Fallon is not a sympathetic character

The BHA will manage a stiff upper-lip response, needless to say, and no one expects heads to roll. But it will feel foolish and naïve to a degree, even if, as seems perfectly possible, the French authorities assist Shaftesbury Avenue in its principal aim.

I have no idea why so many people side with Fallon. He has been violent on the racecourse, he rode for people who visited Portman Square so often they must have known every restaurant and clothes shop, he has abused stalls handlers - men doing a dangerous job for a pittance - and he has already been banned for six months for a previous drugs offence. Almost unbelievably, with the full weight of Ballydoyle behind him, he appears to have taken a ridiculous risk at Deauville, thereby virtually ensuring that they will feel enough is enough.

He is not a sympathetic character; he is simply someone who has become so used to waltzing with danger that he has no idea when one tune stops and another begins. As Down rightly points out, racing has every right to be tired of someone whose perverse, almost calm desire to see himself go down involves just about everyone who has tried to help.

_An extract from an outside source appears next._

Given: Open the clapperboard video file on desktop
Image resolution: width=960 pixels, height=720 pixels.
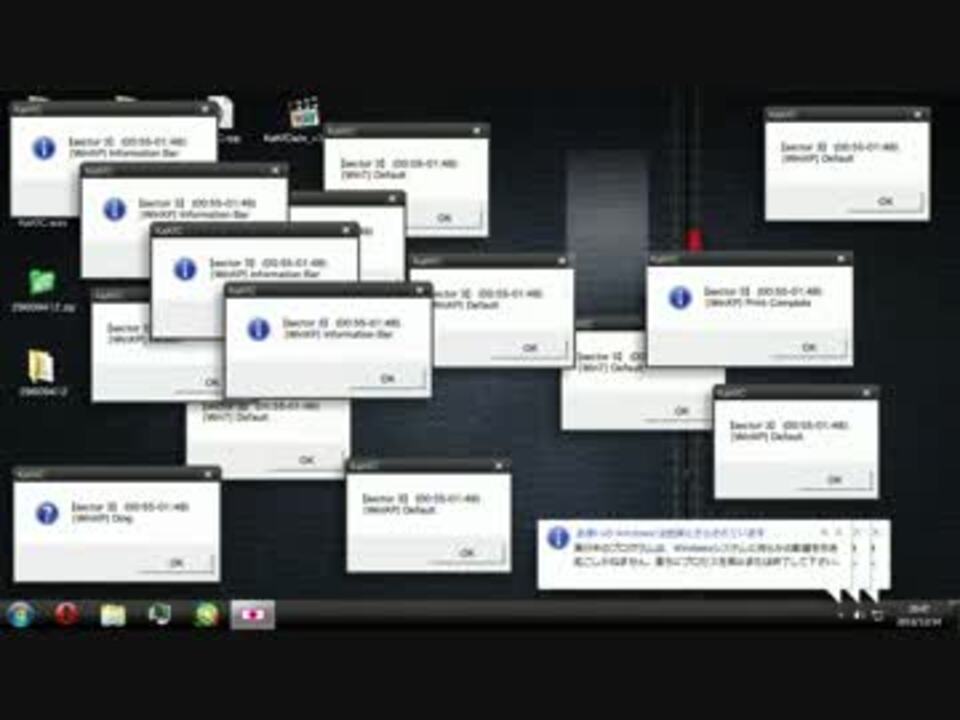Looking at the screenshot, I should (303, 112).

He is very near the end and, as he played out the same hopeless, silly game at the Old Bailey, waving his mobile phone at reporters on a stage which mattered no more to him than any other, it was almost as if he knew it. Fallon bothers himself now and then to say the things that people want to hear, but soon they will stop asking anyway. It’s a shame, but no more than that, and it’s time for him to move on and out.